Aku melempar tasku, lalu membanting diriku terlungkup di sofa. Pikiranku yang berlarian dalam kepalaku masih saja tidak berhenti. Dengan gerakan tiba-tiba, aku bangkit dengan wajah kesal. “Kalian, bicaralah. Apapun, siapapun, alihkan pikiranku sekarang,” ucapku memandang keduanya yang hanya melihatku tanpa suara.
“Kau,.. ingin mengatakan sesuatu?” Divya bertanya dengan ragu.
“Tidak,” aku kembali membanting kepalaku. “Aku butuh pengalihan. Astaga!” aku memukul kepalaku dengan bantal kesal.
Kedua rekanku yang mengerti salah satu sifatku itu masih diam dan tidak bergerak dari posisi mereka, walau terlihat mereka mencari sesuatu yang bisa mereka bicarakan saat ini.

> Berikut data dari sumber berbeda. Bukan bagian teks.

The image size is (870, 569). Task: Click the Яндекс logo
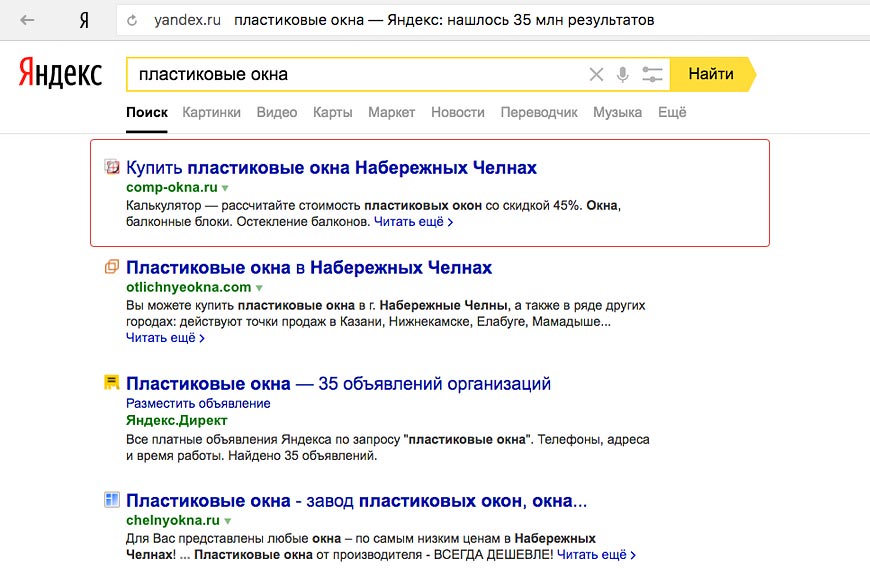pos(60,74)
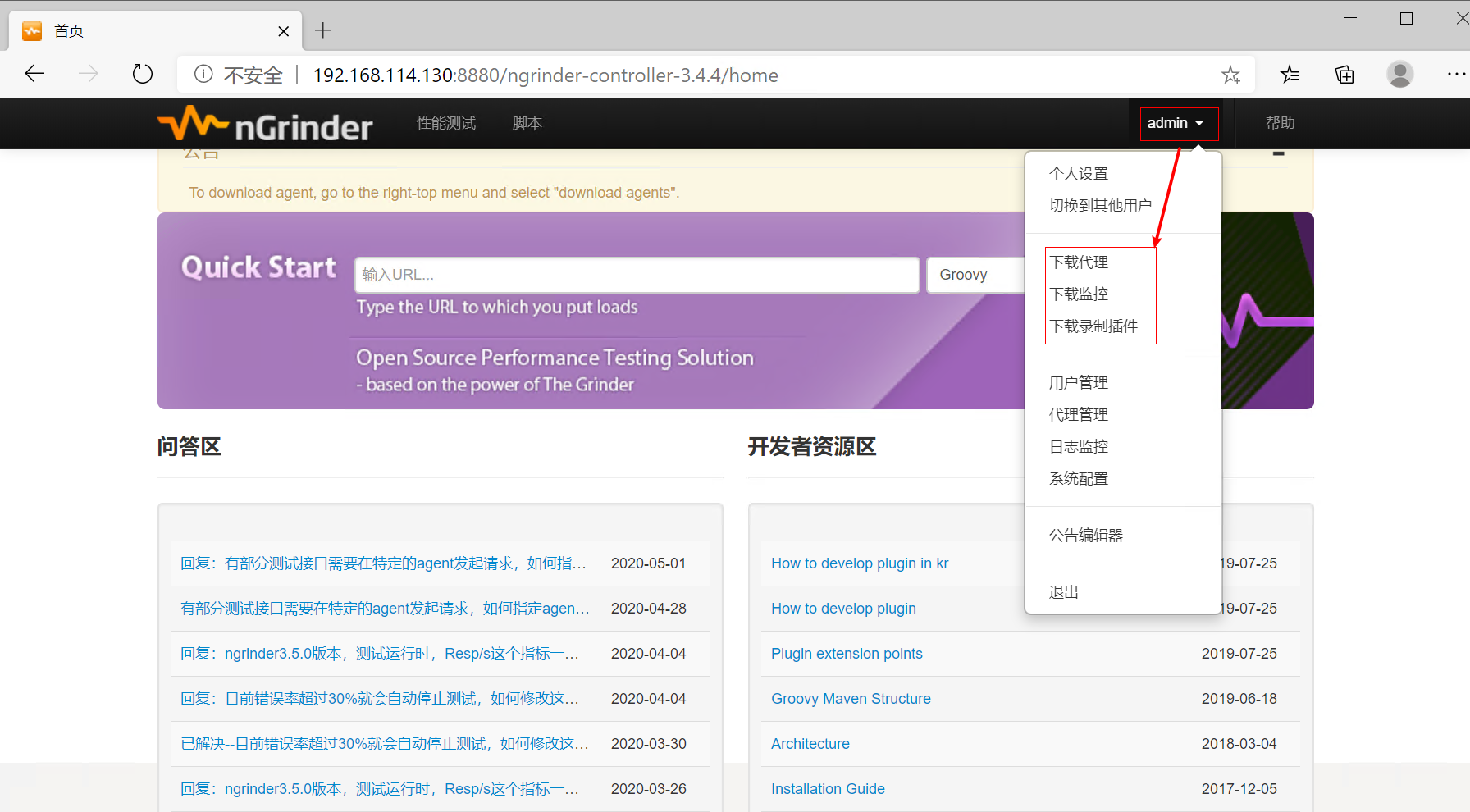Click the nGrinder logo
The image size is (1470, 812).
pos(265,124)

“Es krim?” Shayla menawarkan.
“Ya!” aku langsung melompat menuju ke kulkas kami dan mengambil sekotak es krim. Kusambar salah satu sendok sebelum kembali duduk di sofa dengan es krim yang memenuhi mulut.

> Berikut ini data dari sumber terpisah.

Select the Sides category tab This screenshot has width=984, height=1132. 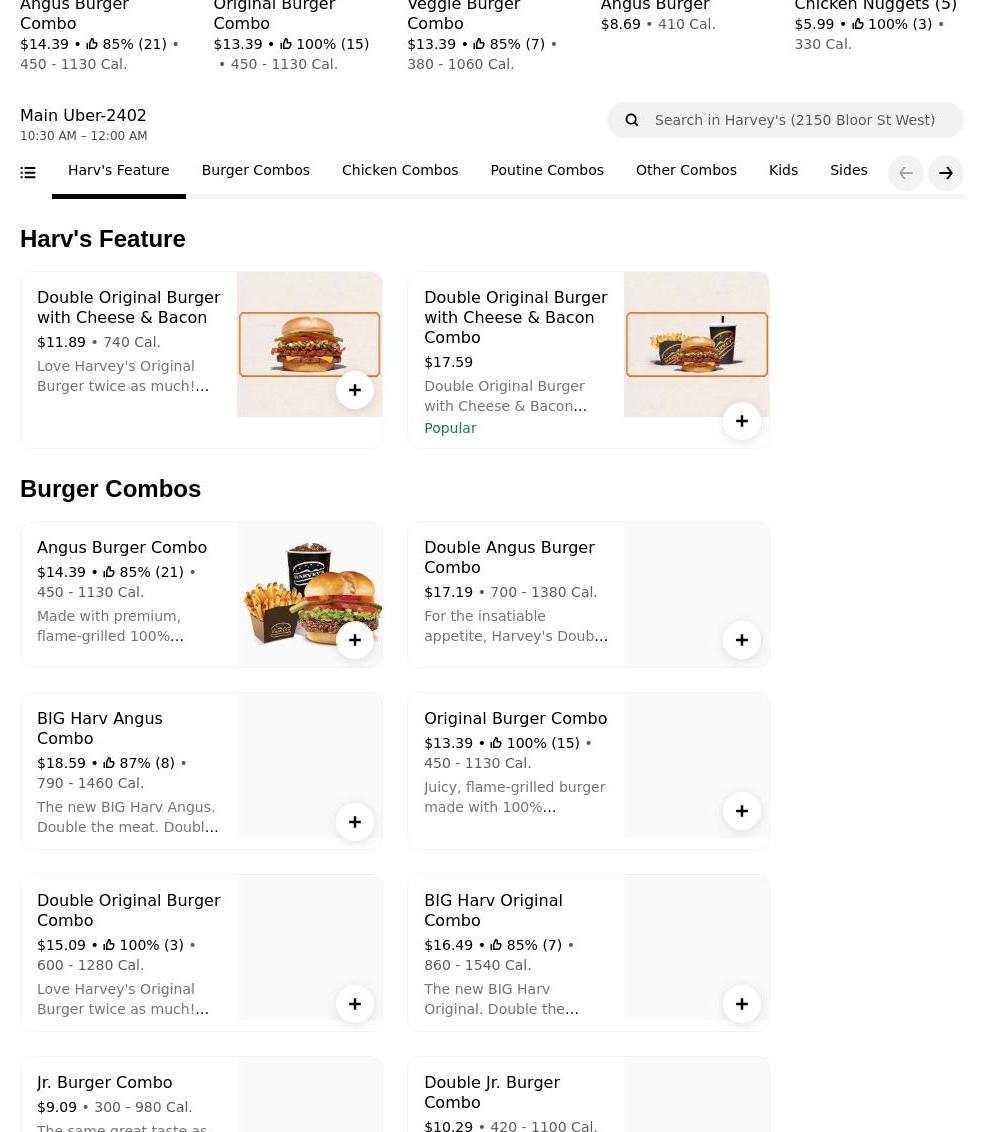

Divya menyusul dengan membawa sendok dan bergabung menikmati es krim bersamaku. “Kau kesurupan apa?”
Aku menyentak sendokku, “aku tidak bisa berfikir,” kataku jengkel. “Aku tidak bisa menulis, aku bingung dengan misi ini, aku tidak bisa berfikir dan itu membuatku kesal!” kuambil bantal untuk menutup kepalaku, “bodooh!! Sial!”
Rekan perempuanku itu tidak menanggapi, bahkan dengan tenang mengambil kotak es krim dari tanganku dan menikmatinya.

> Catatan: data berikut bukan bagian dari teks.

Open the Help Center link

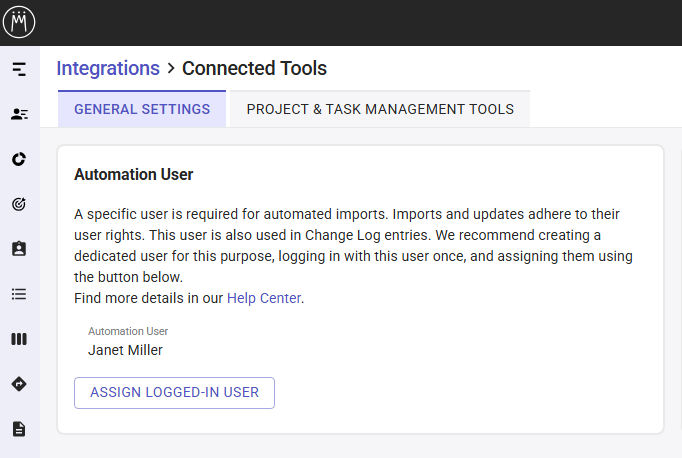264,298
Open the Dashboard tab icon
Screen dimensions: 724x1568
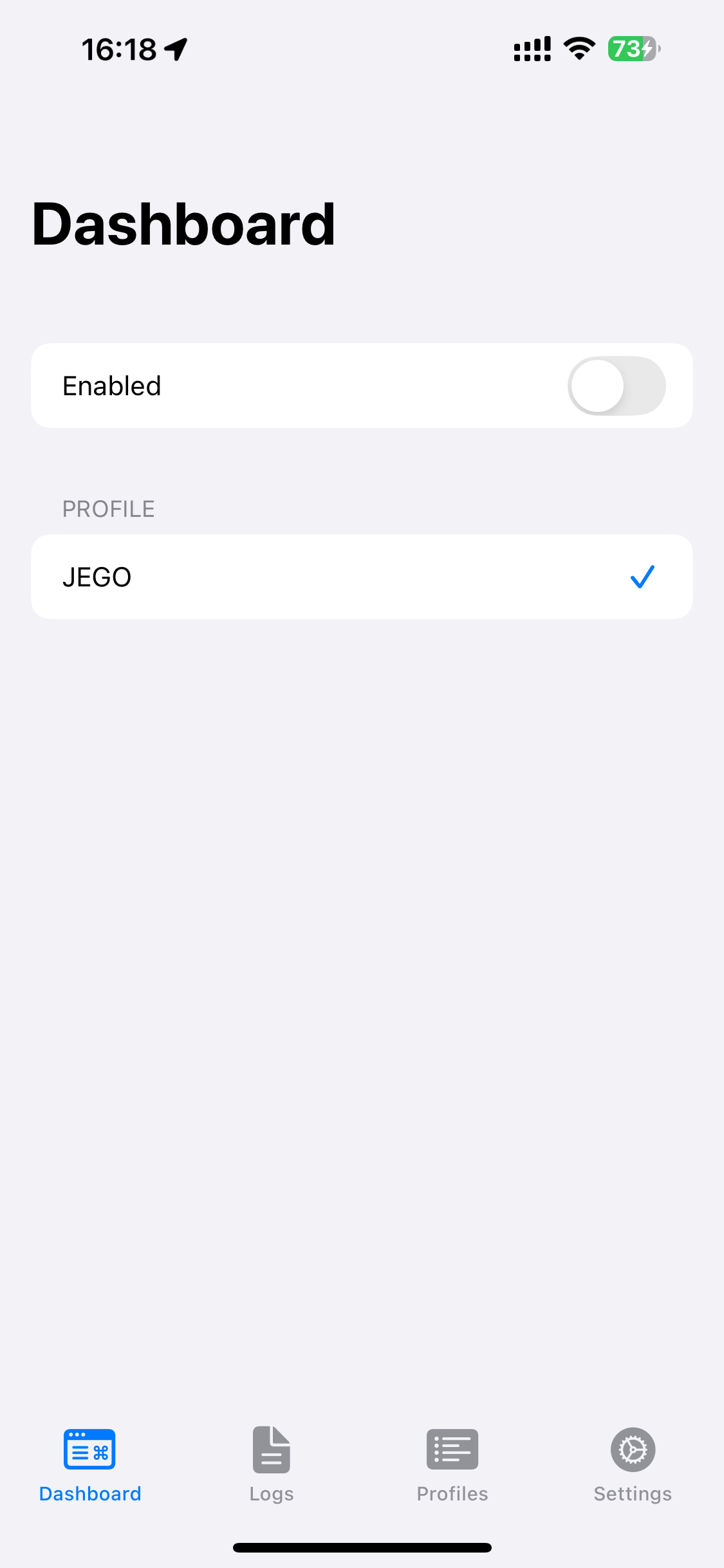pos(89,1450)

Kuangkat kepalaku kembali, lalu menatap orang di sampingku itu dengan datar sebelum merebut kembali es krimku.
“Agensi menemukan sesuatu dalam data itu, tapi kami ragu akan bekerjasama dengan kalian berdua,” Divya akhirnya mengalihkan pembicaraan.
Kini pandanganku mengarah pada Shayla.
“Lebih dari yang kita perkirakan, data itu membuka beberapa kasus kriminal lain, bahkan menyeret beberapa nama orang penting,” tambah Shayla.
“Yang itu artinya Charles Dixon adalah gerbang para kriminal,” kudapati sebuah kesimpulan. “Kurasa kriminal yang terseret di dalamnya tidak hanya area lokal saja,” aku menebak.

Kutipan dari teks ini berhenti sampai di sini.